A goddess in her youth , he thinks.

He can hear the tones and rhythms of her voice as she talks to Jimmy in the kitchen and then a series of pauses and mono- and bisyllabic utterances that indicate the conversation is about to end. He gets up from his desk and waits by his door, hoping to catch her eye as she steps into the corridor on her way to the servants’ staircase.

He feels an uneasy sinking in the pit of his stomach, and his tongue sticks to the roof of his mouth. It is utterly ridiculous that a man of his age and position should be waiting in such agitation for a mere girl, but he can’t help himself.

It seems to him that he has waited too long, that she must have gone back into the garden or out onto rue Neuve-de-Berri, but then there she is: a mere three yards down the corridor, eyes alert, looking straight at him, faint uncertainty on her brow.

“Sally,” he calls, hoping to sound surprised to see her there. And then, more softly, “Do you have a moment? I’d like a word.” As soon as she steps in his direction, the uncertainty on her brow intensifying, he backs into his study and waits in front of his desk, feeling dizzy and short of breath.

She enters the room tentatively, as if she expects to be punished. “Yes, Mr. Jefferson?”

Thomas Jefferson smiles broadly, hoping to put her at ease. “You’re looking very well this morning,” he says. “I hope you had a good night’s sleep.”

She smiles, perhaps at the patent absurdity of these remarks, shrugs and then says, almost as an afterthought, “It was all right.”

He laughs, as if she has made a joke. “Well,” he says, and then his expression grows serious and he speaks very softly so that he should not be heard by anyone who might be in the corridor. “Actually, I called you in here because I wanted to be sure I didn’t offend you last night.
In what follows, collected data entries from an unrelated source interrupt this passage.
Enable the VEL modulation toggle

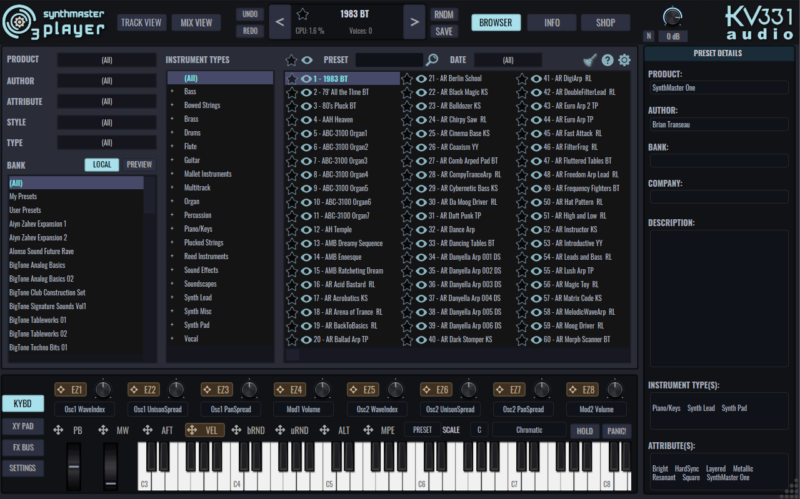tap(207, 430)
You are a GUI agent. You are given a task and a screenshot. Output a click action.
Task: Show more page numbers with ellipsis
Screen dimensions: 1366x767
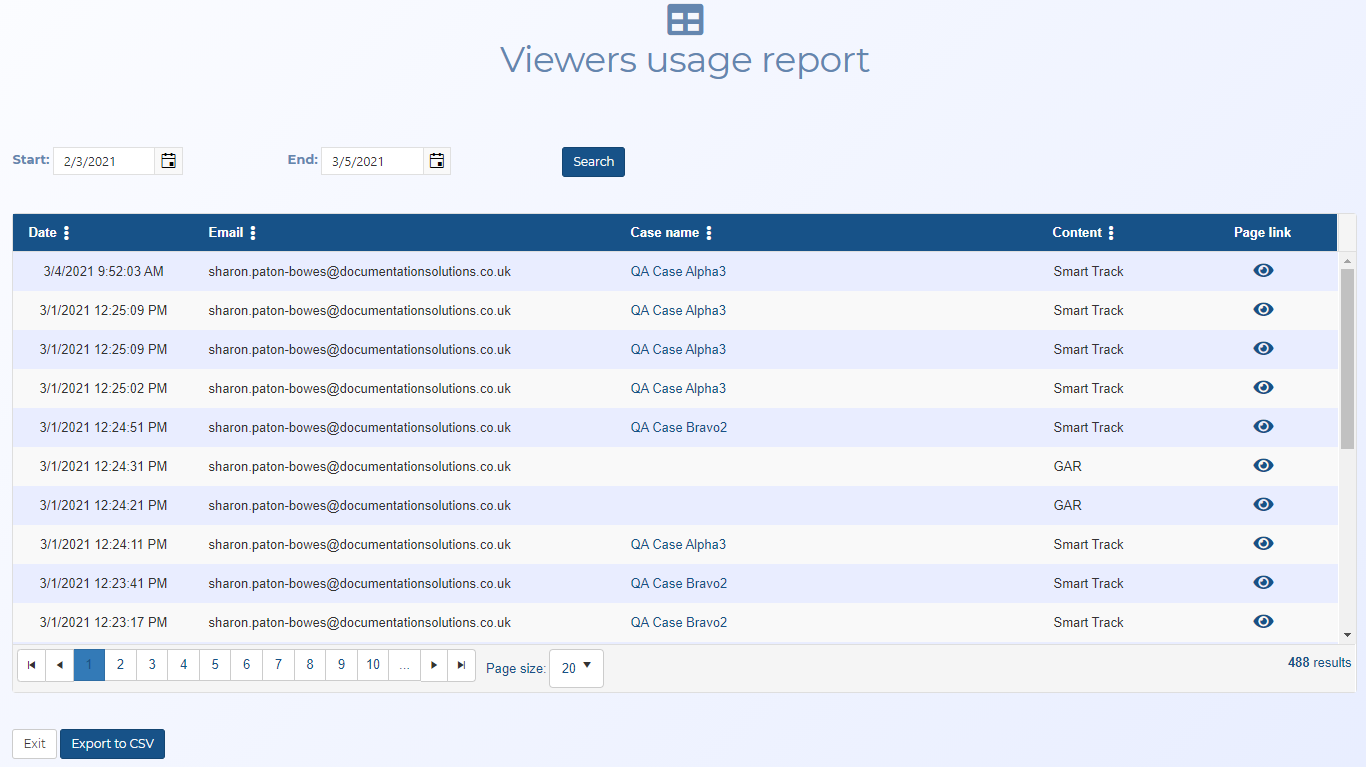tap(404, 665)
I felt afterward that I had been inexcusably forward.”

She doesn’t speak, only looks at him with pursed brows and a partially open mouth, seeming abjectly vulnerable.

“You are so very lovely,” he says in a low and emphatic voice.

When she blushes and smiles, he smiles, too.

“I’m sorry,” he says.

She shrugs. Her smile fades.

He reaches out and takes hold of her hand by only her index and middle fingers. “Sally,” he says, barely above a whisper.

He draws her into his arms, and when she presses her face against his chest, he kisses the top of her head. He holds her in his arms for a long time, feeling that what he has just done is wrong. And when she pulls back her head, he is ready to let her go, but she doesn’t move away. She waits with her eyes closed, her lips uplifted. And when he kisses her this time, he knows his kiss is returned.